Quizá el género documental haya sido una de las estrategias más poderosas a la hora de hablar del otro o por el otro. Se ha utilizado para contar y visibilizar las narrativas subversivas o para testificar a los marginados y a los oprimidos. Existe, en términos generales, la noción de “darle voz a los que no la tienen” o “alzar la voz por los que no pueden”. ¿Pero no hay en ese gesto una doble invisibilización? ¿No será que esa forma histórica de representación haya reiterado la idea de que eso que se representaba era de hecho algo desechable?

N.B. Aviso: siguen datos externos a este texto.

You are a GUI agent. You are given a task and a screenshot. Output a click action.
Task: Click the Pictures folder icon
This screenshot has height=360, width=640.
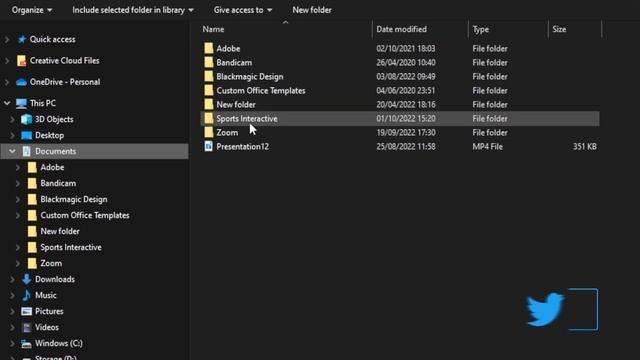(x=27, y=311)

Me pregunto si existe en el cine una manera de hablar de los desechables de la tierra sin convertirlos en objetos simbólicos o quizá con mayor precisión en objetos explotados por la lógica del espectáculo. Es decir, ¿No se está excluyendo algo fundamental en su relato a la hora de hablar de ellos y representarlos? Pienso en Human Flow (2017) del artista chino Ai Weiwei que documenta la crisis mundial de los refugiados y me cuestiono sobre ¿qué cosas se quedaron más allá del marco del documental? ¿No hay una implicación —si se quiere inconsciente— a que el mismo artista haya decidido aparecer en el documental frente a los humanos que busca representar? Probablemente lo que se queda fuera de la imagen es la voz de los refugiados, su verdadera historia. Lo que a nosotros nos llega está cuidadosamente seleccionado, editado y construido por la mirada del artista. Lo que nos ofrece es una forma de apropiarse simbólicamente de los desechables, pero no la justa mirada que los reintroduce en nuestra esfera de participación. Lo que ocurre es que el cineasta se pone en primer plano a través de su mirada y cuando decimos que tal artista “le dio voz” al otro en realidad negamos una vez más la posibilidad de la voz propia. Se niega el reconocimiento de la capacidad de elaborar un testimonio en fondo y forma que emane ya no de la representación sino del testigo mismo. No sólo hace falta contar las problemáticas de los desechables para reconocerlos, lo que es preciso es que ellos nos cuenten su propia historia con sus propios medios, sus estrategias narrativas y discursivas y que generen su propia estética fuera de la explotación visual y la reiteración de su condición marginal.